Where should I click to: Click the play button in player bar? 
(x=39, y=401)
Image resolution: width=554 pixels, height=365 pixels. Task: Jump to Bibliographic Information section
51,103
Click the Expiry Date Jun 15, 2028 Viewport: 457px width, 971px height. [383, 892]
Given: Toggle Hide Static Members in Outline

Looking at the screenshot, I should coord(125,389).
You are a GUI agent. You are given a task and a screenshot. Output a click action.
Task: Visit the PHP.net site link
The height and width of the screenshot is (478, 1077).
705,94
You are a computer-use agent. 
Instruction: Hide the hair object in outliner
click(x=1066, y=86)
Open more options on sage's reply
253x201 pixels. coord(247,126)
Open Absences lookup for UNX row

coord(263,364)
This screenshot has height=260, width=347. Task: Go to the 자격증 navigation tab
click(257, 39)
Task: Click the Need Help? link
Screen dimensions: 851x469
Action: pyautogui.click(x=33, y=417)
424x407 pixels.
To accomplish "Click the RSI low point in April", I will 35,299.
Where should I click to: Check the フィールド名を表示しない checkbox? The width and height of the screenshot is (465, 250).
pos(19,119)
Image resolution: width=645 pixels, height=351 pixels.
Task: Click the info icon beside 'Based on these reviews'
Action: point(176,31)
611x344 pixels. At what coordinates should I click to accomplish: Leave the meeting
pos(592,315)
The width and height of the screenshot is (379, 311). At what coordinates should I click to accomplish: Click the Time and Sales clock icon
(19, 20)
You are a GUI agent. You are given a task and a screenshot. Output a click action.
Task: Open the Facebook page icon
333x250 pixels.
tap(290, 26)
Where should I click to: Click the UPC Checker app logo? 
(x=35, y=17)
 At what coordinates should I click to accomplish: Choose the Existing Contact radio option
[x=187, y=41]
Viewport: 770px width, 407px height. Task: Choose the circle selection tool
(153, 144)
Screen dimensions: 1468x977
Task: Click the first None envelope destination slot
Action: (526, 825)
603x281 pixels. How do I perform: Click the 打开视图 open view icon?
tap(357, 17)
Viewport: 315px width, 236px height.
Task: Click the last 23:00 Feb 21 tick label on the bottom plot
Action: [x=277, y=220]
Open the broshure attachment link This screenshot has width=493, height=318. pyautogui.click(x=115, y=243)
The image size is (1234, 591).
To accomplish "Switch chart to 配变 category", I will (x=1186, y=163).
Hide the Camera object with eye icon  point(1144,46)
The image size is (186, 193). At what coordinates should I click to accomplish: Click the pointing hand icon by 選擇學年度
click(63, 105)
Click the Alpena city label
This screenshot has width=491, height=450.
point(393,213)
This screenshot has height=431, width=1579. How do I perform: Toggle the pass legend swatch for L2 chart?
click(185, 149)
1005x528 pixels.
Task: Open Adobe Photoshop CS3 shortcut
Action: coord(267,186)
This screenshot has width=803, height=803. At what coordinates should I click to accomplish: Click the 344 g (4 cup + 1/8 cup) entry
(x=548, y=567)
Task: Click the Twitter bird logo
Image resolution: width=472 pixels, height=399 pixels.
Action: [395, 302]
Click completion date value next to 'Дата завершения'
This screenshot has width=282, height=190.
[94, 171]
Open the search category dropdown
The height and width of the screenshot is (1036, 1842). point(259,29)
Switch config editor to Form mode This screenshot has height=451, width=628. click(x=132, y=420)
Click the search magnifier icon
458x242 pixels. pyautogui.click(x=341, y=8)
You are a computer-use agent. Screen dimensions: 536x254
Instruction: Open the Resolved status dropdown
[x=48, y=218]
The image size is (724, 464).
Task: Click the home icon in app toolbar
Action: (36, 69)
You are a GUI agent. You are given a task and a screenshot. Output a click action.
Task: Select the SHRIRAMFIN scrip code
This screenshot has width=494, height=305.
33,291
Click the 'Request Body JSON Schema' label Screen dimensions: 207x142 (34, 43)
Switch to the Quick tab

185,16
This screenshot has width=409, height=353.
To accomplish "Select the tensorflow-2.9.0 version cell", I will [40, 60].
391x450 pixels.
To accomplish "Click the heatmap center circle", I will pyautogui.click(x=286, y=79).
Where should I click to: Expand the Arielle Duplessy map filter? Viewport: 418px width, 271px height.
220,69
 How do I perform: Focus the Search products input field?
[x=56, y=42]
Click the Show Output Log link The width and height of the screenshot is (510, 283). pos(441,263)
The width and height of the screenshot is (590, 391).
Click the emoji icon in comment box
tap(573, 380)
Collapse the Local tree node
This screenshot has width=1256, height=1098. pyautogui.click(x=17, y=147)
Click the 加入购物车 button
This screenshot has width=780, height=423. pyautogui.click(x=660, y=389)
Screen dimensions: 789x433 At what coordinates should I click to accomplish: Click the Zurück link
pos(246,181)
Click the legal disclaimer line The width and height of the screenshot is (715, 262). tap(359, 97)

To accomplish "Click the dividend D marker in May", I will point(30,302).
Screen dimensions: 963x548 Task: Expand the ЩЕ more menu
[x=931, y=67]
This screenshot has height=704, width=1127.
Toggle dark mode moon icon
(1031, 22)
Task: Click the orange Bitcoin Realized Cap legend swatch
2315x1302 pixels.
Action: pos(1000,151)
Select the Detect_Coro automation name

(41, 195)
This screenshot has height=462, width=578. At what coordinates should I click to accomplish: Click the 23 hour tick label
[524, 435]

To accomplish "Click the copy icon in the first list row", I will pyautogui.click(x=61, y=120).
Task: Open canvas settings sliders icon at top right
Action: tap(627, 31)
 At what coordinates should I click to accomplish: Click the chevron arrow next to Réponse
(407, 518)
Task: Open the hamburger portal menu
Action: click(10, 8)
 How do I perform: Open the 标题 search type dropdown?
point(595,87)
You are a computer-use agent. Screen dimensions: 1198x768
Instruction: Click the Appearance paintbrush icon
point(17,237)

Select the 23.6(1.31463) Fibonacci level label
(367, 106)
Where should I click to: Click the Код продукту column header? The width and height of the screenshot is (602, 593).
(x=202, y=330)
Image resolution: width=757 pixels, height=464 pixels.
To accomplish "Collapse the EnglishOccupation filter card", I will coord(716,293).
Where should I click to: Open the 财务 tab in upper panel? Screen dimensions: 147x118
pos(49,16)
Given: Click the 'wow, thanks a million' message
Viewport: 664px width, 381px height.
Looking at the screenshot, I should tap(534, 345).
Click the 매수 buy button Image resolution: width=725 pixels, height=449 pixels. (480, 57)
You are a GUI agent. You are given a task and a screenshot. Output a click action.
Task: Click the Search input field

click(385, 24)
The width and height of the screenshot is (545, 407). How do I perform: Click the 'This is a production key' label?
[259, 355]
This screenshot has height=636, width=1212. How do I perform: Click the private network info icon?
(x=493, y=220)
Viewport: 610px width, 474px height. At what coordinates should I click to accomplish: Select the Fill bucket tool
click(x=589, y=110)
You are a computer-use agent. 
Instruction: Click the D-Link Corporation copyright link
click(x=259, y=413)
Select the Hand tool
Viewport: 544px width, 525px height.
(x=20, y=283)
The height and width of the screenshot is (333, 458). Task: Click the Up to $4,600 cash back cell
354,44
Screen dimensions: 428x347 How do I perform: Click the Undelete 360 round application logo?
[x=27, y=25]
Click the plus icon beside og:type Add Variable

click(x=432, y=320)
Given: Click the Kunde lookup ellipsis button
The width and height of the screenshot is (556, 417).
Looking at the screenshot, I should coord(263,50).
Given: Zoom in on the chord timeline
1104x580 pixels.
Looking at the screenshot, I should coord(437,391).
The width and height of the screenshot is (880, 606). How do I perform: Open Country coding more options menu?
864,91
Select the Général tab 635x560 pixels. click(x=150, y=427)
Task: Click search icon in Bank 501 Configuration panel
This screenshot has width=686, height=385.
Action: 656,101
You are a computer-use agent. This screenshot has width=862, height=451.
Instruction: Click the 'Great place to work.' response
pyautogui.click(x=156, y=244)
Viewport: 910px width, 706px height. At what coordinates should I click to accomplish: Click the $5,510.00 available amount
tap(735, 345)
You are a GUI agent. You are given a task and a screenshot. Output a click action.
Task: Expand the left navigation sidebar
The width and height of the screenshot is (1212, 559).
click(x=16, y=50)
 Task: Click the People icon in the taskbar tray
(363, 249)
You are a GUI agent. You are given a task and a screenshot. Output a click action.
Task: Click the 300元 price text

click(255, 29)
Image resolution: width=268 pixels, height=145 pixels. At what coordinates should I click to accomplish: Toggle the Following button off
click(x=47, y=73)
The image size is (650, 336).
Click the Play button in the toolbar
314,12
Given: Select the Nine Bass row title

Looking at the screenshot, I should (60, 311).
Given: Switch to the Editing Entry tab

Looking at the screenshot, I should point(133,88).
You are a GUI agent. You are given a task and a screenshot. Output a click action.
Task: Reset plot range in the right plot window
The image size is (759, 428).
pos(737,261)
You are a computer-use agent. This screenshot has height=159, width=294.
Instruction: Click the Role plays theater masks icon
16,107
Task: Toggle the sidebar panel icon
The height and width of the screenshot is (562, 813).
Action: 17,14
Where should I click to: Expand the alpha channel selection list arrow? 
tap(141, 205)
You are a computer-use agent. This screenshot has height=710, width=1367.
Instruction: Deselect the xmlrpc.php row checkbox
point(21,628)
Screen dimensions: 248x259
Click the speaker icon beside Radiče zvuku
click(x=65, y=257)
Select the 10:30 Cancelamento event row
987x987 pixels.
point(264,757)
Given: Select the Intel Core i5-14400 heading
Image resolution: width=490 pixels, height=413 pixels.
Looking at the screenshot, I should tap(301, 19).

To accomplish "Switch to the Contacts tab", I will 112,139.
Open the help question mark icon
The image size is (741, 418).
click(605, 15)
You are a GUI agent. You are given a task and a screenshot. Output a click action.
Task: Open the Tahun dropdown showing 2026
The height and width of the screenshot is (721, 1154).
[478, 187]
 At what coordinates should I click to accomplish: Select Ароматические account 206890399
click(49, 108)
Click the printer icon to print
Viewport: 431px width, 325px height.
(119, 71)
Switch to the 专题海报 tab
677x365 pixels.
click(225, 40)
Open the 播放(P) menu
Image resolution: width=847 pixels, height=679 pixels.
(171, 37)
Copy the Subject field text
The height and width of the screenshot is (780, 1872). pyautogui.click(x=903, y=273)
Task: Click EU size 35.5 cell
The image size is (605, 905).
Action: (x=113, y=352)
◇ ◇ ◇ ◇ ◇
--- TO DO ---
When a line in the data holds the word "sidebar", show that line.

--- WRITTEN SOLUTION ---
Task: Expand the left navigation sidebar
Task: Toggle the sidebar panel icon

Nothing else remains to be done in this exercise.